* [What to produce]: Please convert every line of the records below into a Markdown table with two columns, Row and Content, giving each line a row number and leaving out blank lines.
>> begin Data supplied
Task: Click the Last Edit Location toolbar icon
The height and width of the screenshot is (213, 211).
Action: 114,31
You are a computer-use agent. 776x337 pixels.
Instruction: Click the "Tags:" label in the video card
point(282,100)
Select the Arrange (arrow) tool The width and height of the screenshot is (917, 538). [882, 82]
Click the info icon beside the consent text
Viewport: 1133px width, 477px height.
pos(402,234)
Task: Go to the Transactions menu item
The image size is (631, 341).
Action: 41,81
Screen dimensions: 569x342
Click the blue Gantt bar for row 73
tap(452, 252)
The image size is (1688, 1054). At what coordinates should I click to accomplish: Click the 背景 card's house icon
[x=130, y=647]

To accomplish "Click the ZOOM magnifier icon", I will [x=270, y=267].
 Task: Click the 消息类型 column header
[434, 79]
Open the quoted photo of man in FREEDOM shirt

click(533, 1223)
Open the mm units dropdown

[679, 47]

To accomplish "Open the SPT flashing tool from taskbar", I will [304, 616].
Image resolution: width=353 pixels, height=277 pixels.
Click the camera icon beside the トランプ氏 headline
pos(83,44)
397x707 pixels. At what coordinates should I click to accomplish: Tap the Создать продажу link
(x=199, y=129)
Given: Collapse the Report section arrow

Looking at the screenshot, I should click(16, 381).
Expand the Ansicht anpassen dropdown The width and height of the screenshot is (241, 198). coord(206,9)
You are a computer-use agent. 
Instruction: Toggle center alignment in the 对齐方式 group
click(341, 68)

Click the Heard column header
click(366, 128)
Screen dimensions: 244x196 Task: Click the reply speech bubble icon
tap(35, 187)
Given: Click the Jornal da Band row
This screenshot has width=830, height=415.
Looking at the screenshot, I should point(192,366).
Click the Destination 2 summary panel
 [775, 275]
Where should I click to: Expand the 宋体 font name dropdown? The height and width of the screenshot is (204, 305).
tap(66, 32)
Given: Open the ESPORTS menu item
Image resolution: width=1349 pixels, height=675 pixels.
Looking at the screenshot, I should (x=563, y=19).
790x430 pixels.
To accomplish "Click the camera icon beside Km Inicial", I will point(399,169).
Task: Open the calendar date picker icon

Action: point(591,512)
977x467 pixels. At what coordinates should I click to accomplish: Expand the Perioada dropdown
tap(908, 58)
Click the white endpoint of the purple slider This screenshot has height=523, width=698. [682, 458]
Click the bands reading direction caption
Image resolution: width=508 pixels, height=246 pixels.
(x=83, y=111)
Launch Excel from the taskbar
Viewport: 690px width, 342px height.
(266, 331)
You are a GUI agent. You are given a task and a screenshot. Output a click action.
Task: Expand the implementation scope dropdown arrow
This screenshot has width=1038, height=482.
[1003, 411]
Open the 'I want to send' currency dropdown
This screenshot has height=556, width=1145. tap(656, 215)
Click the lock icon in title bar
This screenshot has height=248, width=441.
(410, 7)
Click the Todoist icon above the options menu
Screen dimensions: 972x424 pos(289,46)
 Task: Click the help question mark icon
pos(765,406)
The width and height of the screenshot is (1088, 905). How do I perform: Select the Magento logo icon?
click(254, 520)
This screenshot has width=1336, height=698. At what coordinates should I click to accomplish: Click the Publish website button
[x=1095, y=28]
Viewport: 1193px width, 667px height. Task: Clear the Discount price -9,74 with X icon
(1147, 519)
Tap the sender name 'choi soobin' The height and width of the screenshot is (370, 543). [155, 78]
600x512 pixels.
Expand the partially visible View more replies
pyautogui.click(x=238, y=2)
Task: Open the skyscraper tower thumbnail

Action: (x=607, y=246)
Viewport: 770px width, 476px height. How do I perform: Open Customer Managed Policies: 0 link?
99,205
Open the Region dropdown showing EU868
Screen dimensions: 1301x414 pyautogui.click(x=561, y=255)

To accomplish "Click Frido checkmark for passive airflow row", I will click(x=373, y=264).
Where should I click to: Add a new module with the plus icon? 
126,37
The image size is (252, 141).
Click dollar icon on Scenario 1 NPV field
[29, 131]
>> end Data supplied
* [The solution]:
| Row | Content |
|---|---|
| 1 | Task: Click the Last Edit Location toolbar icon |
| 2 | The height and width of the screenshot is (213, 211). |
| 3 | Action: 114,31 |
| 4 | You are a computer-use agent. 776x337 pixels. |
| 5 | Instruction: Click the "Tags:" label in the video card |
| 6 | point(282,100) |
| 7 | Select the Arrange (arrow) tool The width and height of the screenshot is (917, 538). [882, 82] |
| 8 | Click the info icon beside the consent text |
| 9 | Viewport: 1133px width, 477px height. |
| 10 | pos(402,234) |
| 11 | Task: Go to the Transactions menu item |
| 12 | The image size is (631, 341). |
| 13 | Action: 41,81 |
| 14 | Screen dimensions: 569x342 |
| 15 | Click the blue Gantt bar for row 73 |
| 16 | tap(452, 252) |
| 17 | The image size is (1688, 1054). At what coordinates should I click to accomplish: Click the 背景 card's house icon |
| 18 | [x=130, y=647] |
| 19 | To accomplish "Click the ZOOM magnifier icon", I will [x=270, y=267]. |
| 20 |  Task: Click the 消息类型 column header |
| 21 | [434, 79] |
| 22 | Open the quoted photo of man in FREEDOM shirt |
| 23 | click(533, 1223) |
| 24 | Open the mm units dropdown |
| 25 | [679, 47] |
| 26 | To accomplish "Open the SPT flashing tool from taskbar", I will [304, 616]. |
| 27 | Image resolution: width=353 pixels, height=277 pixels. |
| 28 | Click the camera icon beside the トランプ氏 headline |
| 29 | pos(83,44) |
| 30 | 397x707 pixels. At what coordinates should I click to accomplish: Tap the Создать продажу link |
| 31 | (x=199, y=129) |
| 32 | Given: Collapse the Report section arrow |
| 33 | Looking at the screenshot, I should click(16, 381). |
| 34 | Expand the Ansicht anpassen dropdown The width and height of the screenshot is (241, 198). coord(206,9) |
| 35 | You are a computer-use agent.  |
| 36 | Instruction: Toggle center alignment in the 对齐方式 group |
| 37 | click(341, 68) |
| 38 | Click the Heard column header |
| 39 | click(366, 128) |
| 40 | Screen dimensions: 244x196 Task: Click the reply speech bubble icon |
| 41 | tap(35, 187) |
| 42 | Given: Click the Jornal da Band row |
| 43 | This screenshot has width=830, height=415. |
| 44 | Looking at the screenshot, I should point(192,366). |
| 45 | Click the Destination 2 summary panel |
| 46 |  [775, 275] |
| 47 | Where should I click to: Expand the 宋体 font name dropdown? The height and width of the screenshot is (204, 305). |
| 48 | tap(66, 32) |
| 49 | Given: Open the ESPORTS menu item |
| 50 | Image resolution: width=1349 pixels, height=675 pixels. |
| 51 | Looking at the screenshot, I should (x=563, y=19). |
| 52 | 790x430 pixels. |
| 53 | To accomplish "Click the camera icon beside Km Inicial", I will point(399,169). |
| 54 | Task: Open the calendar date picker icon |
| 55 | Action: point(591,512) |
| 56 | 977x467 pixels. At what coordinates should I click to accomplish: Expand the Perioada dropdown |
| 57 | tap(908, 58) |
| 58 | Click the white endpoint of the purple slider This screenshot has height=523, width=698. [682, 458] |
| 59 | Click the bands reading direction caption |
| 60 | Image resolution: width=508 pixels, height=246 pixels. |
| 61 | (x=83, y=111) |
| 62 | Launch Excel from the taskbar |
| 63 | Viewport: 690px width, 342px height. |
| 64 | (266, 331) |
| 65 | You are a GUI agent. You are given a task and a screenshot. Output a click action. |
| 66 | Task: Expand the implementation scope dropdown arrow |
| 67 | This screenshot has width=1038, height=482. |
| 68 | [1003, 411] |
| 69 | Open the 'I want to send' currency dropdown |
| 70 | This screenshot has height=556, width=1145. tap(656, 215) |
| 71 | Click the lock icon in title bar |
| 72 | This screenshot has height=248, width=441. |
| 73 | (410, 7) |
| 74 | Click the Todoist icon above the options menu |
| 75 | Screen dimensions: 972x424 pos(289,46) |
| 76 |  Task: Click the help question mark icon |
| 77 | pos(765,406) |
| 78 | The width and height of the screenshot is (1088, 905). How do I perform: Select the Magento logo icon? |
| 79 | click(254, 520) |
| 80 | This screenshot has width=1336, height=698. At what coordinates should I click to accomplish: Click the Publish website button |
| 81 | [x=1095, y=28] |
| 82 | Viewport: 1193px width, 667px height. Task: Clear the Discount price -9,74 with X icon |
| 83 | (1147, 519) |
| 84 | Tap the sender name 'choi soobin' The height and width of the screenshot is (370, 543). [155, 78] |
| 85 | 600x512 pixels. |
| 86 | Expand the partially visible View more replies |
| 87 | pyautogui.click(x=238, y=2) |
| 88 | Task: Open the skyscraper tower thumbnail |
| 89 | Action: (x=607, y=246) |
| 90 | Viewport: 770px width, 476px height. How do I perform: Open Customer Managed Policies: 0 link? |
| 91 | 99,205 |
| 92 | Open the Region dropdown showing EU868 |
| 93 | Screen dimensions: 1301x414 pyautogui.click(x=561, y=255) |
| 94 | To accomplish "Click Frido checkmark for passive airflow row", I will click(x=373, y=264). |
| 95 | Where should I click to: Add a new module with the plus icon?  |
| 96 | 126,37 |
| 97 | The image size is (252, 141). |
| 98 | Click dollar icon on Scenario 1 NPV field |
| 99 | [29, 131] |